» **Problem**
Could you say how many lines below contain the word "computer"? Give the number with no other text.

» **Data in this exercise**
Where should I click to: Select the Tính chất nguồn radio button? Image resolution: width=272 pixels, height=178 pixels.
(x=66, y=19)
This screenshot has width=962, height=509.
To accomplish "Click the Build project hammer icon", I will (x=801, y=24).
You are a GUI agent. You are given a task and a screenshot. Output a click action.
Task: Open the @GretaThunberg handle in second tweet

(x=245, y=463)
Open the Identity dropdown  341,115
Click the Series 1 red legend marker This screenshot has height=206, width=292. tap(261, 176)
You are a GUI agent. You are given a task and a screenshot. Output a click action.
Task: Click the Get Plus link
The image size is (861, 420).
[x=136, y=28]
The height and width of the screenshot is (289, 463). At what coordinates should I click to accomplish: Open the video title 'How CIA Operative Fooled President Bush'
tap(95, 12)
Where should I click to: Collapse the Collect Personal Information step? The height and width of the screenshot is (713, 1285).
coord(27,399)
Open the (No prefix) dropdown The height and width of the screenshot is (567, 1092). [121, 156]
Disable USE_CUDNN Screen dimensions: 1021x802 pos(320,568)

---

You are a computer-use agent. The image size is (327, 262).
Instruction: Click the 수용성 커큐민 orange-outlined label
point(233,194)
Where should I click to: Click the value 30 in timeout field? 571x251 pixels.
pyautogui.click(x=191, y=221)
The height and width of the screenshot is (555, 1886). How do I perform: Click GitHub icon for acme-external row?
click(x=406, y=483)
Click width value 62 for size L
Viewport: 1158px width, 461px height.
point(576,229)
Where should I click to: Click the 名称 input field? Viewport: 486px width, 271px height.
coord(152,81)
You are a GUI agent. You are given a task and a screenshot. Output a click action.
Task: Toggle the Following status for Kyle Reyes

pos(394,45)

* * *

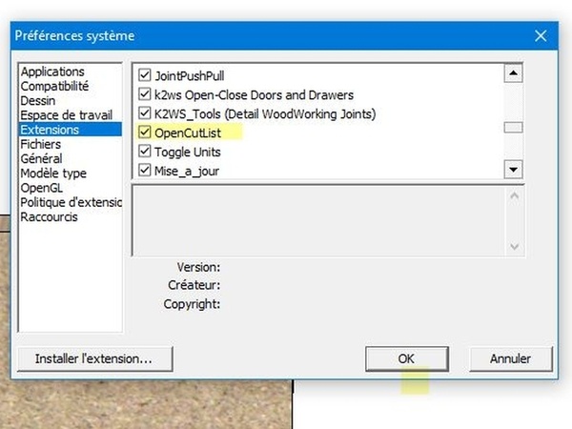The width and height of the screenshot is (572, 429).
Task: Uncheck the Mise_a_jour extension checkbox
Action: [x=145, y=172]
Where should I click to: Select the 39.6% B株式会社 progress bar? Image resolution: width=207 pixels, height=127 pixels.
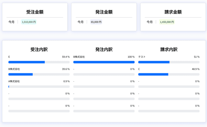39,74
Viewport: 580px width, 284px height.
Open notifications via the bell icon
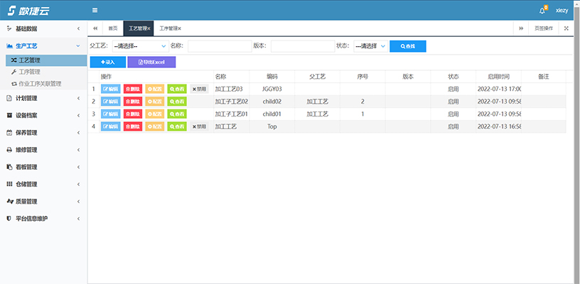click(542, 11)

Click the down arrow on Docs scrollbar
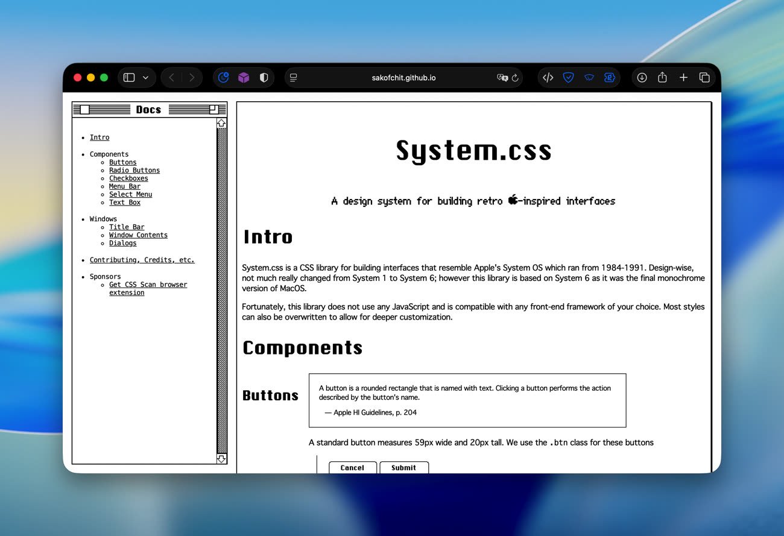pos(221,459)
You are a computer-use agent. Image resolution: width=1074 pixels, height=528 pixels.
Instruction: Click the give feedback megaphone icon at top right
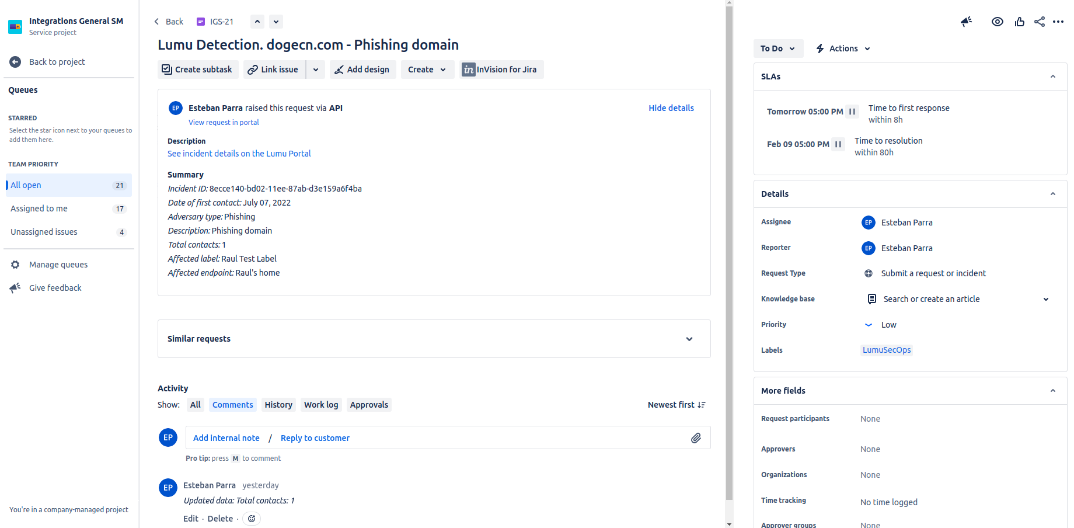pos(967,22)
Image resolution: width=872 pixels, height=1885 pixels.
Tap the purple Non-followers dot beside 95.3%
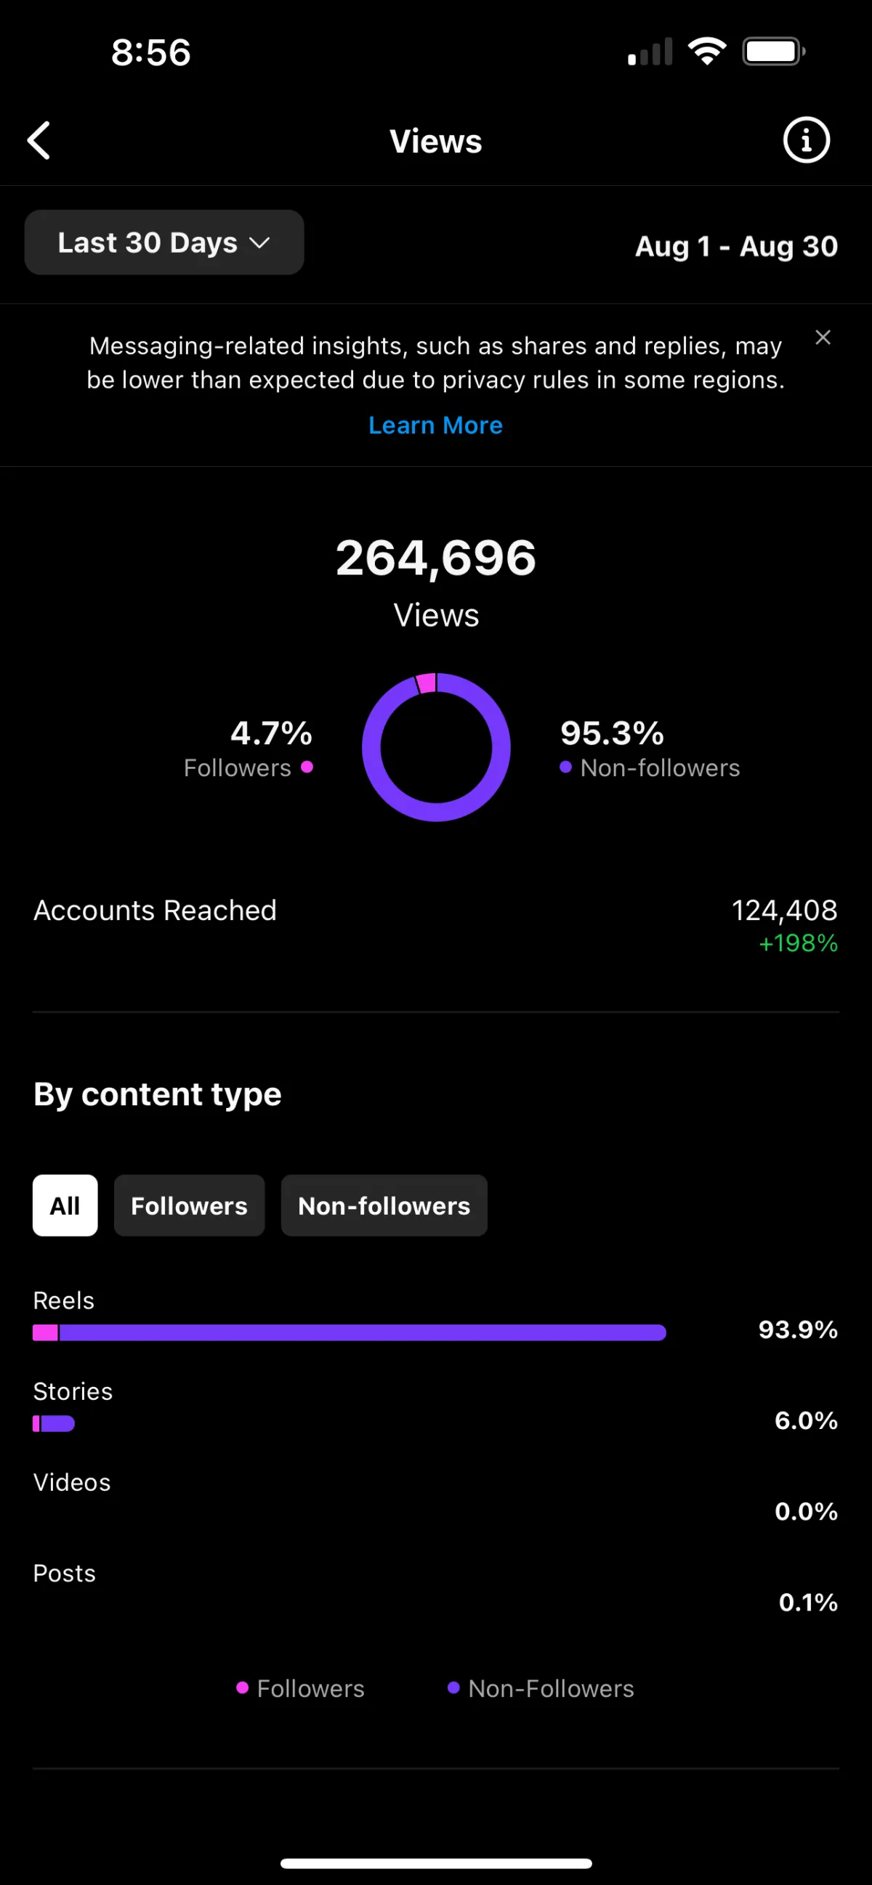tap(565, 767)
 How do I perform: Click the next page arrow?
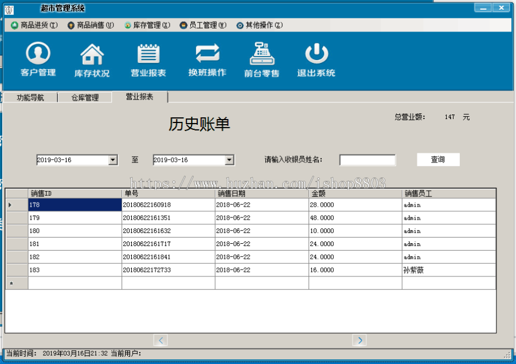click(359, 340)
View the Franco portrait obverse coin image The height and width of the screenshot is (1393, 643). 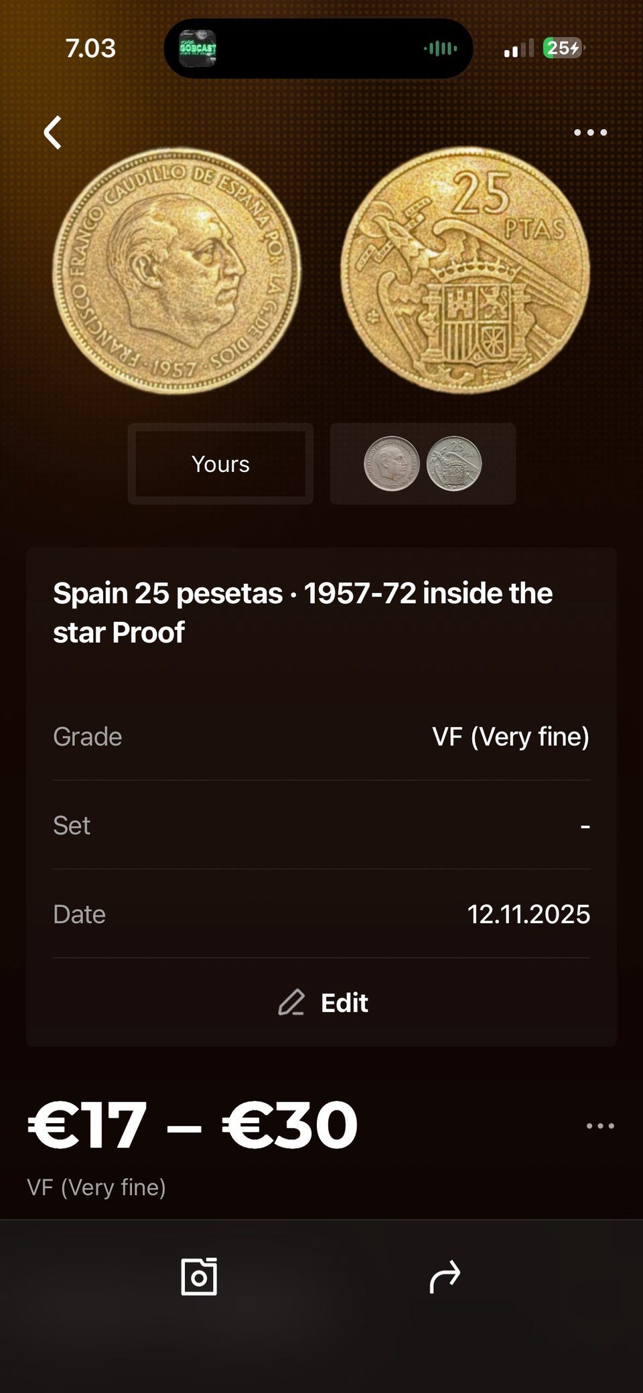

» **Solved problem**
2